─── Data to examine

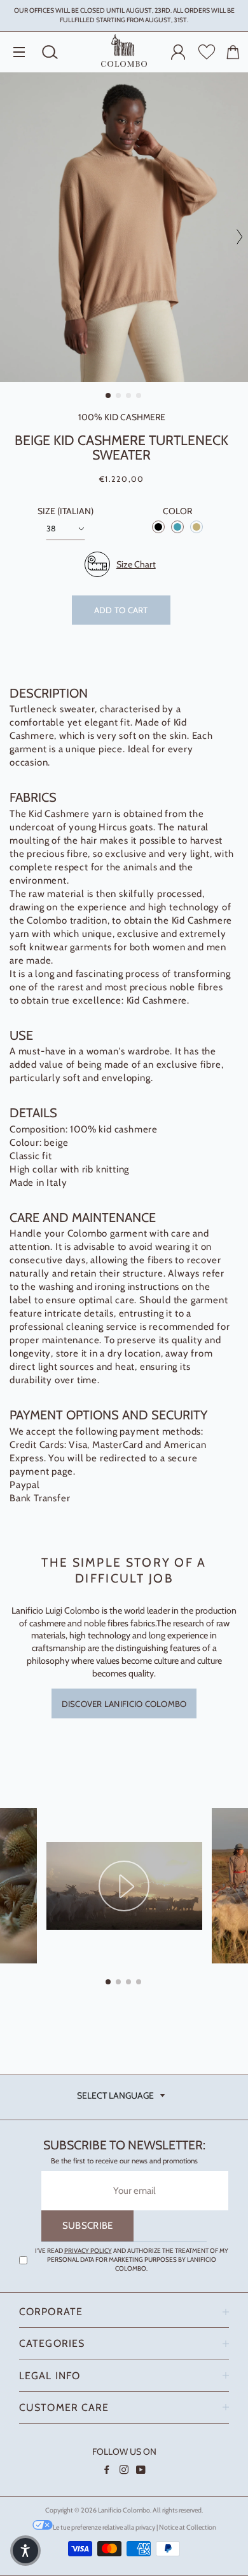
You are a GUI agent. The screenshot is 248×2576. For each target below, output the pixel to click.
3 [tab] (129, 397)
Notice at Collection (187, 2527)
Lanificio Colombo (124, 2510)
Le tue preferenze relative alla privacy (104, 2527)
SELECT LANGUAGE (115, 2095)
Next (235, 236)
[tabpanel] (124, 227)
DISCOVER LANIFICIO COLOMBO (124, 1704)
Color (177, 511)
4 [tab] (139, 397)
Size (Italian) (65, 511)
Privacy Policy (88, 2251)
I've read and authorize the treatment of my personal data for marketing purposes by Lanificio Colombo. (131, 2260)
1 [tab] (109, 397)
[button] (25, 2550)
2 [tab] (119, 397)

──────

> **Prompt**
Nothing but the lines from the first line of the data above through the line holding "4 [tab] (139, 397)" may appear in the response, copied exactly and without pictures.

> **Response**
You are a GUI agent. The screenshot is 248×2576. For each target below, output the pixel to click.
3 [tab] (129, 397)
Notice at Collection (187, 2527)
Lanificio Colombo (124, 2510)
Le tue preferenze relative alla privacy (104, 2527)
SELECT LANGUAGE (115, 2095)
Next (235, 236)
[tabpanel] (124, 227)
DISCOVER LANIFICIO COLOMBO (124, 1704)
Color (177, 511)
4 [tab] (139, 397)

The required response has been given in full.